We follow this recommendation “…the use of (i) IntCal20 for areas
north of the ITCZ in June-August (dashed lines in Figure 7) which
receive NH air masses all year round, (ii) SHCal20 for areas south of
ITCZ in December-February (dotted lines in Figure 7) which see SH air
masses all year round, and (iii) a mixed curve for areas between the two
seasonal ITCZ positions shown in Figure 7, which receive northern air
masses in December-February and southern air masses in
June-August.” FOSSILPOL also comes with a mixed curve that was
constructed using the {rcarbon}
package with a proportion of curve contribution 1:1. See more info on mixed
calibration curve use.
All calibration curves have an age limitation, i.e. each curve can be used only for certain ages. Radiocarbon calibration curves currently do not cover ages older than 55 thousand years. For the younger ages, during the last century, there are issues with the Earth’s atmospheric radiocarbon and a different set of calibration curves needs to be used. This is caused by the deployment of nuclear weapons in the ’50s and ’60s, which caused a spike in atmospheric radiocarbon and resulted in radiocarbon measurements from material in the following decades to return often highly negative ages. Therefore, if the control point has a radiocarbon age younger than 200 yr BP, a post-bomb calibration curve is used instead (see further below).
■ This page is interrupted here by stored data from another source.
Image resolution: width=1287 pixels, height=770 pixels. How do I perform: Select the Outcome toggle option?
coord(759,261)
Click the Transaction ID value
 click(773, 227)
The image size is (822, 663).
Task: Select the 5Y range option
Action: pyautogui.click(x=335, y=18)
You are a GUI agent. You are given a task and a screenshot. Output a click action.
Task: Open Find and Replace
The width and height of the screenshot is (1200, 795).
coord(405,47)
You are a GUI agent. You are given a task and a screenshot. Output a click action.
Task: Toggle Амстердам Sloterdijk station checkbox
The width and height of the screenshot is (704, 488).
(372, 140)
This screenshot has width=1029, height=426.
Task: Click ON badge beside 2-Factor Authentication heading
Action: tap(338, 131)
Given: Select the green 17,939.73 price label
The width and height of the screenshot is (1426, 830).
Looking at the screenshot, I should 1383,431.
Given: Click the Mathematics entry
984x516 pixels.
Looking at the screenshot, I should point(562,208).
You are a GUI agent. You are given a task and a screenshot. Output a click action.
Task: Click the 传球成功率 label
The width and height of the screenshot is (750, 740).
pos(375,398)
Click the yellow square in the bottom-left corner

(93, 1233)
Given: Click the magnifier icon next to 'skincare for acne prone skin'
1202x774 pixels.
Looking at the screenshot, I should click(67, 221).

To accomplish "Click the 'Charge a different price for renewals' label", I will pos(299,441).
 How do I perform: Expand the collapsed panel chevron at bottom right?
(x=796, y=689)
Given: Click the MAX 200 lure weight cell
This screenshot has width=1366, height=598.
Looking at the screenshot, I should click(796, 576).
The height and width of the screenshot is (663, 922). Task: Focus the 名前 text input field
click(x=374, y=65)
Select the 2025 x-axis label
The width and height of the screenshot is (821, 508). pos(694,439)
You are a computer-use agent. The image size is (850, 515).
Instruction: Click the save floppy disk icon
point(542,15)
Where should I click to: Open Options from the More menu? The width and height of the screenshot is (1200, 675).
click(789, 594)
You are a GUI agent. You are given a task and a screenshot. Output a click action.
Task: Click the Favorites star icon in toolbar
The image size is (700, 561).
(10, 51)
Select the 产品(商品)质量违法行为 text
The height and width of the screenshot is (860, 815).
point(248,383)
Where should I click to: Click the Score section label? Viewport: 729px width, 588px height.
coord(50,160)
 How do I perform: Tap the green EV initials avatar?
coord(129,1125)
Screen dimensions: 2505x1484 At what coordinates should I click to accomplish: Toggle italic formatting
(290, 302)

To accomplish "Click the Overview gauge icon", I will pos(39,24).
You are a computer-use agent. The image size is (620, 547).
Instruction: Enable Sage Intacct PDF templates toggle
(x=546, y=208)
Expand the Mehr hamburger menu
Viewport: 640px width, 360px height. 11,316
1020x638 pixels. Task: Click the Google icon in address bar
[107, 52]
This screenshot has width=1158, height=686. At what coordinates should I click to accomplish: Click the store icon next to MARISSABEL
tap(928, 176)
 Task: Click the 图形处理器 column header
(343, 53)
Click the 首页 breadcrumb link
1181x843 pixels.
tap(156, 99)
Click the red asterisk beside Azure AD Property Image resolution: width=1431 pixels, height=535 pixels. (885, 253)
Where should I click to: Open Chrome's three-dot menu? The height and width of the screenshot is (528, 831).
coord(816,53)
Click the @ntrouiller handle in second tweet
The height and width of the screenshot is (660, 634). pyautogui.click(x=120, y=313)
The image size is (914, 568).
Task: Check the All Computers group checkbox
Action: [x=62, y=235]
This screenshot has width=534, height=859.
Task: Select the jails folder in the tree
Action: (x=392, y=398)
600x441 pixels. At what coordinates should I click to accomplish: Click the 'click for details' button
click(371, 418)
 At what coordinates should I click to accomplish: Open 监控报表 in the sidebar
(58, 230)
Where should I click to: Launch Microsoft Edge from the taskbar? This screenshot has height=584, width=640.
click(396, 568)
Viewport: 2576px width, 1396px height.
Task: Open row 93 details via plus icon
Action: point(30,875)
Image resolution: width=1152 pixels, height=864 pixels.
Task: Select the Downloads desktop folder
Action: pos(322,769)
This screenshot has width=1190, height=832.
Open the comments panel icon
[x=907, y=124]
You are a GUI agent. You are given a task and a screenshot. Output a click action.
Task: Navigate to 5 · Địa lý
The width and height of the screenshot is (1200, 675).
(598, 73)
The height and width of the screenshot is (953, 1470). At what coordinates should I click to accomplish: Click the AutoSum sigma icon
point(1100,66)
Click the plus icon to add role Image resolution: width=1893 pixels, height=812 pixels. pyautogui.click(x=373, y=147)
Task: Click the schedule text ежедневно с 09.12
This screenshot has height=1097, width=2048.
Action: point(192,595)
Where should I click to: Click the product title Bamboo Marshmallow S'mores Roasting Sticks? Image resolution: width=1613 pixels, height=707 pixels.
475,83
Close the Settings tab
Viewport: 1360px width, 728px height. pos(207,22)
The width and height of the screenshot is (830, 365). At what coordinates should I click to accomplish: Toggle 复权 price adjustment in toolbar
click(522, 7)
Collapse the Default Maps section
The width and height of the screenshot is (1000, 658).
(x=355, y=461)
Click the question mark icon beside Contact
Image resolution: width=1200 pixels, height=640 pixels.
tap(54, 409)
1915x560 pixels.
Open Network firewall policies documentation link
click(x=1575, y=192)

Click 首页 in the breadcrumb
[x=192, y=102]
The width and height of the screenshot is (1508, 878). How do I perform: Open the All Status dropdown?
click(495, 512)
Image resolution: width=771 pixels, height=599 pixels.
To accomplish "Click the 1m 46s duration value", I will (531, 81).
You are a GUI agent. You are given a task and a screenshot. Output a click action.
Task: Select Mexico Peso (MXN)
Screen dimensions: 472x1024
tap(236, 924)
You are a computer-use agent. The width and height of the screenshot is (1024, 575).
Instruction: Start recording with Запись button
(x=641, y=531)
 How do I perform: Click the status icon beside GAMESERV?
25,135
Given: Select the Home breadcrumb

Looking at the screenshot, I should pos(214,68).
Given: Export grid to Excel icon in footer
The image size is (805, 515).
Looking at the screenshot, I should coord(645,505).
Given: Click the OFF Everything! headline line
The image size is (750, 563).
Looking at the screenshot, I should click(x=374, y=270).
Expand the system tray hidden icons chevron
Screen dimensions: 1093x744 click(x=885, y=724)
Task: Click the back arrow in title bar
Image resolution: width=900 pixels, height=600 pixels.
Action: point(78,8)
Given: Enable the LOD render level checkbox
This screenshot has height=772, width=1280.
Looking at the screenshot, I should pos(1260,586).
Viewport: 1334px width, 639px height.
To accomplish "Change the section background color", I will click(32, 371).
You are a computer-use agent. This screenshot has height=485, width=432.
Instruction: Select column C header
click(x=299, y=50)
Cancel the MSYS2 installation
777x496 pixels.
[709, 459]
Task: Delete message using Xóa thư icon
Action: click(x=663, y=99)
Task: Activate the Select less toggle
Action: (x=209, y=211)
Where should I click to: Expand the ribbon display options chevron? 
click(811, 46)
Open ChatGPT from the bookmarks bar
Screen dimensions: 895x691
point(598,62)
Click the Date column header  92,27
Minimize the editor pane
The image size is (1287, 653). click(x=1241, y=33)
As with the normal calibration curves, the geographical location of the record is taken into account to assign the corresponding post-bomb calibration curve.
Modern radiocarbon dates are calibrated by using one of the post-bomb
calibration curves (nh_zone_1
, nh_zone_2
,
nh_zone_3
, sh_zone_1_2
,
sh_zone_3
), following Hua et al., 2013 and link. The Workflow will
automatically assign the corresponding curve based on the geographical
location of the record (see function
IntCal::copyCalibrationCurve()
). If modern radiocarbon
dates are detected, the Workflow will then display the detected records
to the user and apply the conversion according to the post-bomb curves
from the {IntCal}
package.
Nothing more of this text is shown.